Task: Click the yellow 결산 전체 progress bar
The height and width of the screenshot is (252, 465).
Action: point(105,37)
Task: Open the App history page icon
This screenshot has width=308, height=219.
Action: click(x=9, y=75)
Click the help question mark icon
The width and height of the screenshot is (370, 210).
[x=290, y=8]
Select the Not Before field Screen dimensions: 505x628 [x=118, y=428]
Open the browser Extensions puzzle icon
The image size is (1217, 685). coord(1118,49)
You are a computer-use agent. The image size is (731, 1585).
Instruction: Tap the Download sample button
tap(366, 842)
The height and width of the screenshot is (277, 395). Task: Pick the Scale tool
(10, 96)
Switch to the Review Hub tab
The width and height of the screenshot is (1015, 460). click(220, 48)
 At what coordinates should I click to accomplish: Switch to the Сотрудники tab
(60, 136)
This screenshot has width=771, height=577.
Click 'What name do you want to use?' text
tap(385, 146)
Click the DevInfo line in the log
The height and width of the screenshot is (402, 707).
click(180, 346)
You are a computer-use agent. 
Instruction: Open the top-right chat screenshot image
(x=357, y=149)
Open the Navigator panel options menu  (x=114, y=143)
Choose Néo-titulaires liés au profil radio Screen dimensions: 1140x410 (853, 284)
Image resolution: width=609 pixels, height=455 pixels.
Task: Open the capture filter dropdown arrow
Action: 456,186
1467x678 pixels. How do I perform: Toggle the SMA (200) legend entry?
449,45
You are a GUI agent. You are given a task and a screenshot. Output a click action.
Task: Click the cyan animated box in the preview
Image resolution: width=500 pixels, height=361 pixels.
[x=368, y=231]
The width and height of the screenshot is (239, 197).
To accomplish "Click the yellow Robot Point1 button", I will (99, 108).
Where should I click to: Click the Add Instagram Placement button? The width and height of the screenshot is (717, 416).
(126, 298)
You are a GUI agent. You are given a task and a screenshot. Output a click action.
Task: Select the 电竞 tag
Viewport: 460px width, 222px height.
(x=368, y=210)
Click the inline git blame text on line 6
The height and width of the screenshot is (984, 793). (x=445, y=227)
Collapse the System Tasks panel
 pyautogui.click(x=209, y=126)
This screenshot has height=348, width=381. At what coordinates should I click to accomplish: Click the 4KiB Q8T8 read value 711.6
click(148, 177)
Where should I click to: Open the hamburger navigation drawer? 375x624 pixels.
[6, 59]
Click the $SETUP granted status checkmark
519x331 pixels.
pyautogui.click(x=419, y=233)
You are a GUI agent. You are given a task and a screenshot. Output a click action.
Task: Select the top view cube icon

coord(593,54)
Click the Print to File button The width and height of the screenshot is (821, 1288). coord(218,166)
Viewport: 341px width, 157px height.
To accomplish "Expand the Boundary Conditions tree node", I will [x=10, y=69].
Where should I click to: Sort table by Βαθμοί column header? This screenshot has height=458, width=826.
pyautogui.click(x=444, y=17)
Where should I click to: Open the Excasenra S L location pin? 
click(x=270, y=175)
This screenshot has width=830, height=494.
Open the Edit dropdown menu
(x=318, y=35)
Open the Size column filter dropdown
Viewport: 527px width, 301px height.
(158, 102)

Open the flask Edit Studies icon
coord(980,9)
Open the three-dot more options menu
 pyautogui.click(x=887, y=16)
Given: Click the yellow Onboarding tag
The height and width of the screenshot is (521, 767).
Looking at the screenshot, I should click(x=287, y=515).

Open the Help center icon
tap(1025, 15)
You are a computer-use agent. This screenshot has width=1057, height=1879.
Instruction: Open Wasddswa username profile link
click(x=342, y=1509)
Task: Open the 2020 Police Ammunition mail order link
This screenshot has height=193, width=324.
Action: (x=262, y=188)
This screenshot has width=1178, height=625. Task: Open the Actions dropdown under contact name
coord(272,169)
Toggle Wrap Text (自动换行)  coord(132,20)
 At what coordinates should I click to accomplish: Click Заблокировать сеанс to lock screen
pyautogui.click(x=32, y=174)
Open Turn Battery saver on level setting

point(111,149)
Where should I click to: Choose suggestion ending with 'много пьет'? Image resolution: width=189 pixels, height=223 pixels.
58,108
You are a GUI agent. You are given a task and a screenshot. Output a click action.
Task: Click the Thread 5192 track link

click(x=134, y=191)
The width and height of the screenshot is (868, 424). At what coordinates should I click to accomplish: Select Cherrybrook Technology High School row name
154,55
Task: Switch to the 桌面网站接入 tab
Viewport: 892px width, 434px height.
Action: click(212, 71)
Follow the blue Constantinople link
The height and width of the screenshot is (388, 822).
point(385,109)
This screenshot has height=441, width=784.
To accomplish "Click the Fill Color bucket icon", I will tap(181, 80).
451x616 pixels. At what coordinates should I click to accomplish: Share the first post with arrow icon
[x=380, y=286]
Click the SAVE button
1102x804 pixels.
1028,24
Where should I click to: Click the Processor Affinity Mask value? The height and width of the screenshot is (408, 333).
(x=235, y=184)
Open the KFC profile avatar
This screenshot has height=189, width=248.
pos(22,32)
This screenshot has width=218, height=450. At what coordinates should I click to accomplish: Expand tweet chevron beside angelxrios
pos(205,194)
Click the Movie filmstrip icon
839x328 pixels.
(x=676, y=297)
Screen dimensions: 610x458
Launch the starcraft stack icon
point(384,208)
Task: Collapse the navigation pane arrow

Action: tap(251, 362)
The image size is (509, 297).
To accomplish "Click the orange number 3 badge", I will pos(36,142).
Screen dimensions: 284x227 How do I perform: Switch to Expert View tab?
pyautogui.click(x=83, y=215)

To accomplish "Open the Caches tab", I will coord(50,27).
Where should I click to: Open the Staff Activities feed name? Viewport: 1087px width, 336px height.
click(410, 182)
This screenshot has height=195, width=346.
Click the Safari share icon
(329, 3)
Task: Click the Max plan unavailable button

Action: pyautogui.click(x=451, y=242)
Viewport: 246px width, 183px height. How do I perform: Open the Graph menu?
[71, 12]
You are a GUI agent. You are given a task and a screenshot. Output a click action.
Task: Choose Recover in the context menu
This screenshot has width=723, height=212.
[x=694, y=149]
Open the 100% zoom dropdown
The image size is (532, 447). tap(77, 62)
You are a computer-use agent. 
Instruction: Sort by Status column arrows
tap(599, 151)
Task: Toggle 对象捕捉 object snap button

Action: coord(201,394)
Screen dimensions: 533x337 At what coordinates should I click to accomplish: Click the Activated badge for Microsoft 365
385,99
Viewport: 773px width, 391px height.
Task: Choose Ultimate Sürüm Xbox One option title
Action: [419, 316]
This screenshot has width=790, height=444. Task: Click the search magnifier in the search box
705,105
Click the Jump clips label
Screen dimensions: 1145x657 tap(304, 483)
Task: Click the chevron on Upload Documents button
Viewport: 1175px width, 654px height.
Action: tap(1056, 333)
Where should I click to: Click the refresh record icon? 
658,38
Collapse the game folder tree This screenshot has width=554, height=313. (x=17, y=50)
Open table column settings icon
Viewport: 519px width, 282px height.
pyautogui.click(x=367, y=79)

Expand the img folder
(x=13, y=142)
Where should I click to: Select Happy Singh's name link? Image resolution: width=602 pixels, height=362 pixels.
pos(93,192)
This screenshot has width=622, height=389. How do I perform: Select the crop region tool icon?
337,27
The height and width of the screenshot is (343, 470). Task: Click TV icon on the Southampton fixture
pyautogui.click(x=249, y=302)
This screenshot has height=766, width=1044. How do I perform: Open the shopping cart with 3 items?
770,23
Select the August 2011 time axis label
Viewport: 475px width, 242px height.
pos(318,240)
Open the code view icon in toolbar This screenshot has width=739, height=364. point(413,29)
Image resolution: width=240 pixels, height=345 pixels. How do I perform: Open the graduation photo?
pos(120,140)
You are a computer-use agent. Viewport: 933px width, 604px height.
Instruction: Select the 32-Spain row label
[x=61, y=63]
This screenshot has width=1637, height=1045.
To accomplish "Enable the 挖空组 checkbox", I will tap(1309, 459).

◆ **DIRECTIONS FOR THIS TASK**
What is the number of lines in the listing that contain the string "tree"? Give it alone.

◆ **RESULT BELOW**
2